Problem statement | Print the part of the listing that begins with the line containing "Where should I click to: Select the" and ends with the line containing "Action: 411,237", reproducing each line identically.

Some listing
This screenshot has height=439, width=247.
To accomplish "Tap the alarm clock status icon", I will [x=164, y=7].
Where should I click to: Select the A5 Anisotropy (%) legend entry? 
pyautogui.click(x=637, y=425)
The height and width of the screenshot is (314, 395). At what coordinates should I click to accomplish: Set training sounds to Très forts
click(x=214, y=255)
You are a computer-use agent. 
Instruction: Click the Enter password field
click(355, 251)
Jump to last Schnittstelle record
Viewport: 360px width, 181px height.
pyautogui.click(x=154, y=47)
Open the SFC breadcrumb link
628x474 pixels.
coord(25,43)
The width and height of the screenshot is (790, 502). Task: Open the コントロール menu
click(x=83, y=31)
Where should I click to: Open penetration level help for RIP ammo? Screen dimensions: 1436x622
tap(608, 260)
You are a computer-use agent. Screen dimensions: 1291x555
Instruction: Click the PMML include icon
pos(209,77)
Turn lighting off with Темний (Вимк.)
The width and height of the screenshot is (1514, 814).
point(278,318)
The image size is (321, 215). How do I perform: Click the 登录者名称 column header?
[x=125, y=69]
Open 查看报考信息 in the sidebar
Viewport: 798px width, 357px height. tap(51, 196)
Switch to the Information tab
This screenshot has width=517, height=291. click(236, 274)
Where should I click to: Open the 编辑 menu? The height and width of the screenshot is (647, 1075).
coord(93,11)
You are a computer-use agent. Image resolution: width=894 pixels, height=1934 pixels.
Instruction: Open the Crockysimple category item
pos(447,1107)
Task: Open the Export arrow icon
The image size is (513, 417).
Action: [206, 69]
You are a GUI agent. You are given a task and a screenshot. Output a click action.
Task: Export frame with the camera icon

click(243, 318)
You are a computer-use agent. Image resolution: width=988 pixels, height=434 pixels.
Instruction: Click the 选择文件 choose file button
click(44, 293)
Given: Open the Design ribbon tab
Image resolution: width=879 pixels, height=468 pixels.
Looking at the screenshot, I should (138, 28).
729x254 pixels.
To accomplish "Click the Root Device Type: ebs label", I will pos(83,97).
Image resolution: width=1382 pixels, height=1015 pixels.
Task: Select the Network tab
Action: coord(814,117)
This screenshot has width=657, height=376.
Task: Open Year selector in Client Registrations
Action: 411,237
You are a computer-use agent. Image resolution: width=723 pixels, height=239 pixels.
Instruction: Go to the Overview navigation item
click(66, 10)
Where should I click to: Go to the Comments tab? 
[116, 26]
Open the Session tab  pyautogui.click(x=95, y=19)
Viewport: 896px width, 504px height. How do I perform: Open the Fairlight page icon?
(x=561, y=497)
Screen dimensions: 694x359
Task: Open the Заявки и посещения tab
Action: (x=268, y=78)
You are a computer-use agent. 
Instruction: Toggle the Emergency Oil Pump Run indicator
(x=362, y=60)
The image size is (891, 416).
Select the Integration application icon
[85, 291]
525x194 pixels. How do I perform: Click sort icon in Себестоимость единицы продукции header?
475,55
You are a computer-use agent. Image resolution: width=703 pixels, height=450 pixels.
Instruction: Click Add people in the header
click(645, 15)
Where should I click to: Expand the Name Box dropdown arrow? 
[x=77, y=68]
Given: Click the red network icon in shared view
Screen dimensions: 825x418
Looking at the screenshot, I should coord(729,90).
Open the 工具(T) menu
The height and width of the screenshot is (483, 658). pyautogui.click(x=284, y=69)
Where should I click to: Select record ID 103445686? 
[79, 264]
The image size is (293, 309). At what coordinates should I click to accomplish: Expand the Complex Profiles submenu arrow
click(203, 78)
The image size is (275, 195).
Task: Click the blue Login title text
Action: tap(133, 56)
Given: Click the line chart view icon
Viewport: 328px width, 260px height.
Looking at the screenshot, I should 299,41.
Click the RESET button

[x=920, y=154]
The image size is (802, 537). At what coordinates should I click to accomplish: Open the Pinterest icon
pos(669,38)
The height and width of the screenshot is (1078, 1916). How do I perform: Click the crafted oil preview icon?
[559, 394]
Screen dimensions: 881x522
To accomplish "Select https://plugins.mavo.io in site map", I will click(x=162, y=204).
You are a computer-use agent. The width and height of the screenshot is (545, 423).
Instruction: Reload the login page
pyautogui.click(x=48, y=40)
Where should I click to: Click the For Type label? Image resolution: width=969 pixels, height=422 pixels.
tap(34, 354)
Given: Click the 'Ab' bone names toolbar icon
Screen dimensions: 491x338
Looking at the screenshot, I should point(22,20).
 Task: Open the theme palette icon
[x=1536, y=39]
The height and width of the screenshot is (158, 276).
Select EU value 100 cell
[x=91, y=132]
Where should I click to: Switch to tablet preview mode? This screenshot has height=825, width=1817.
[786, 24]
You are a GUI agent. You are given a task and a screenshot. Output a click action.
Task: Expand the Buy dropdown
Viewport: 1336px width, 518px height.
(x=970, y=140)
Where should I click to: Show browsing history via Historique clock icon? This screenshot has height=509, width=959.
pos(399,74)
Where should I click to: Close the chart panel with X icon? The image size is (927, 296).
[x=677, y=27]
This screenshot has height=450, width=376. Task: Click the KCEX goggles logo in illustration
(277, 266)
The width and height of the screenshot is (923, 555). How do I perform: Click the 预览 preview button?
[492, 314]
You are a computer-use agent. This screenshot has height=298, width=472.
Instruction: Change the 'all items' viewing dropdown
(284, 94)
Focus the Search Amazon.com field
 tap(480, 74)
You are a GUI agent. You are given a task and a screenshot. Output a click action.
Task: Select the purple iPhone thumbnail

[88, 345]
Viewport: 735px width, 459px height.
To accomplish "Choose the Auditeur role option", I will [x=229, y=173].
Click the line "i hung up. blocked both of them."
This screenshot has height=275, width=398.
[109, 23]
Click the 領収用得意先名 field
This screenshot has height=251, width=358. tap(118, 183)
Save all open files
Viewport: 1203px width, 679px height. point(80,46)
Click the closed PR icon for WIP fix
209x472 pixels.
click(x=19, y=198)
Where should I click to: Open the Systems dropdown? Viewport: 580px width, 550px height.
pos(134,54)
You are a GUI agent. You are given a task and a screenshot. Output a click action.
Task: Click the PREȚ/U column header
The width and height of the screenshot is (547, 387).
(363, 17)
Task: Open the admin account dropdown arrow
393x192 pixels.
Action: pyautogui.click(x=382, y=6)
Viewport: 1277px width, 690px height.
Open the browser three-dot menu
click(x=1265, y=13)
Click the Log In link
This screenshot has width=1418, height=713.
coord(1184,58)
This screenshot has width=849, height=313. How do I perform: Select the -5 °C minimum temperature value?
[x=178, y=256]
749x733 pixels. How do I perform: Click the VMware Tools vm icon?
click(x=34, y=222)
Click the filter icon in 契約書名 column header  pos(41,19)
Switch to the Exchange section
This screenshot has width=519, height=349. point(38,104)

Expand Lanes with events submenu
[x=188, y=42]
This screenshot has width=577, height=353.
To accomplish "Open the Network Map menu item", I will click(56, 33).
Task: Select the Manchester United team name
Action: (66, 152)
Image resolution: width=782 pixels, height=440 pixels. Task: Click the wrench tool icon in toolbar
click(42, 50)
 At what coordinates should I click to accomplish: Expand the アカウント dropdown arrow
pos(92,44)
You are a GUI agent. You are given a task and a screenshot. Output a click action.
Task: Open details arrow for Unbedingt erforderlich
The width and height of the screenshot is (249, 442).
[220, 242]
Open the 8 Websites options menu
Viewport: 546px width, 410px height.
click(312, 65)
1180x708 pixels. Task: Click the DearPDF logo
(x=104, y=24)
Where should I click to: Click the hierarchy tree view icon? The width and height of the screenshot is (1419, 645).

The response |
Where should I click to: Select the A5 Anisotropy (%) legend entry? 
pyautogui.click(x=637, y=425)
The height and width of the screenshot is (314, 395). At what coordinates should I click to accomplish: Set training sounds to Très forts
click(x=214, y=255)
You are a computer-use agent. 
Instruction: Click the Enter password field
click(355, 251)
Jump to last Schnittstelle record
Viewport: 360px width, 181px height.
pyautogui.click(x=154, y=47)
Open the SFC breadcrumb link
628x474 pixels.
coord(25,43)
The width and height of the screenshot is (790, 502). Task: Open the コントロール menu
click(x=83, y=31)
Where should I click to: Open penetration level help for RIP ammo? Screen dimensions: 1436x622
tap(608, 260)
You are a computer-use agent. Screen dimensions: 1291x555
Instruction: Click the PMML include icon
pos(209,77)
Turn lighting off with Темний (Вимк.)
The width and height of the screenshot is (1514, 814).
point(278,318)
The image size is (321, 215). How do I perform: Click the 登录者名称 column header?
[x=125, y=69]
Open 查看报考信息 in the sidebar
Viewport: 798px width, 357px height. tap(51, 196)
Switch to the Information tab
This screenshot has width=517, height=291. click(236, 274)
Where should I click to: Open the 编辑 menu? The height and width of the screenshot is (647, 1075).
coord(93,11)
You are a computer-use agent. Image resolution: width=894 pixels, height=1934 pixels.
Instruction: Open the Crockysimple category item
pos(447,1107)
Task: Open the Export arrow icon
The image size is (513, 417).
Action: [206, 69]
You are a GUI agent. You are given a task and a screenshot. Output a click action.
Task: Export frame with the camera icon

click(243, 318)
You are a computer-use agent. Image resolution: width=988 pixels, height=434 pixels.
Instruction: Click the 选择文件 choose file button
click(44, 293)
Given: Open the Design ribbon tab
Image resolution: width=879 pixels, height=468 pixels.
Looking at the screenshot, I should (138, 28).
729x254 pixels.
To accomplish "Click the Root Device Type: ebs label", I will pos(83,97).
Image resolution: width=1382 pixels, height=1015 pixels.
Task: Select the Network tab
Action: coord(814,117)
This screenshot has width=657, height=376.
Task: Open Year selector in Client Registrations
Action: 411,237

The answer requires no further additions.